Fig. 1.1 Pathways to net zero by 2050.

As noted, there are many ways to get to zero carbon by 2050, all presenting significant challenges. Clearly, there is no simple, no single right or wrong way, and no silver bullet. But most analysts believe that we must try because the alternative—failure to act decisively—is likely to be far more expensive and potentially catastrophic.

It should be equally clear that the transition toward a more sustainable energy future not only impacts those directly involved in the fossil fuel business but also virtually every business that uses fossil fuels, which include everything from banking to baking, from investing to transportation and beyond.

After procrastinating for decades, many governments are now driving the transformation from the conventional fuels to renewables. Different societies have set ambitious targets to turn their economies into carbon-neutral by years 2045–50 such as European Commission, United Kingdom, and California (United States). The United Kingdom has announced a plan to ban the sale of the internal combustion engines (ICEs) by 2035. Even China, a developing economy, has pledged to peak its emissions by 2030 and reach zero carbon state by 2060 [6]. Under the Biden Administration, the United States is poised to lead efforts to make definitive progress.

Critically, the investment community, long resistant to change, is now embracing environmental, social, and governance (ESG) principles in deciding long-term investment strategies due to the relentless pressure from environmental activists, such as Greta Thunberg and her followers. An increasing number of global and local businesses are adopting strategies to reduce their carbon footprint while shifting from fossil fuels to renewables. Such a massive transformation would have seemed improbable a mere decade ago.

At the same time, virtually all European oil majors have announced plans to become net zero carbon by 2050 as have a number of airlines such as United Airlines, British Airways, and Qantas and the world’s biggest container shipping company, Maersk. Major car makers including GM have said that they will stop building internal combustion engines (ICEs) as they rapidly shift toward electric vehicles (EVs). The pace and audacity of these moves are simply stunning and are changing the energy landscape.

Dataset entries

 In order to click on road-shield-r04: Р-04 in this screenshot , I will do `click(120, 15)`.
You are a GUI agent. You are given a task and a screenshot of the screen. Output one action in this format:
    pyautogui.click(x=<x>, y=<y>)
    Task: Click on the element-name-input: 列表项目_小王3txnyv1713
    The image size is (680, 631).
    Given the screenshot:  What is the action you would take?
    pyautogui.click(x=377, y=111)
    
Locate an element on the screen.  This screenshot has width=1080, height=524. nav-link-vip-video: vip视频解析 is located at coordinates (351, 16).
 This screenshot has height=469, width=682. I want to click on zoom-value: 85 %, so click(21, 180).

Task details
Please reproduce word for word the part of the net-zero passage above that runs from "It should be" to "transportation and beyond.".

Expected answer
It should be equally clear that the transition toward a more sustainable energy future not only impacts those directly involved in the fossil fuel business but also virtually every business that uses fossil fuels, which include everything from banking to baking, from investing to transportation and beyond.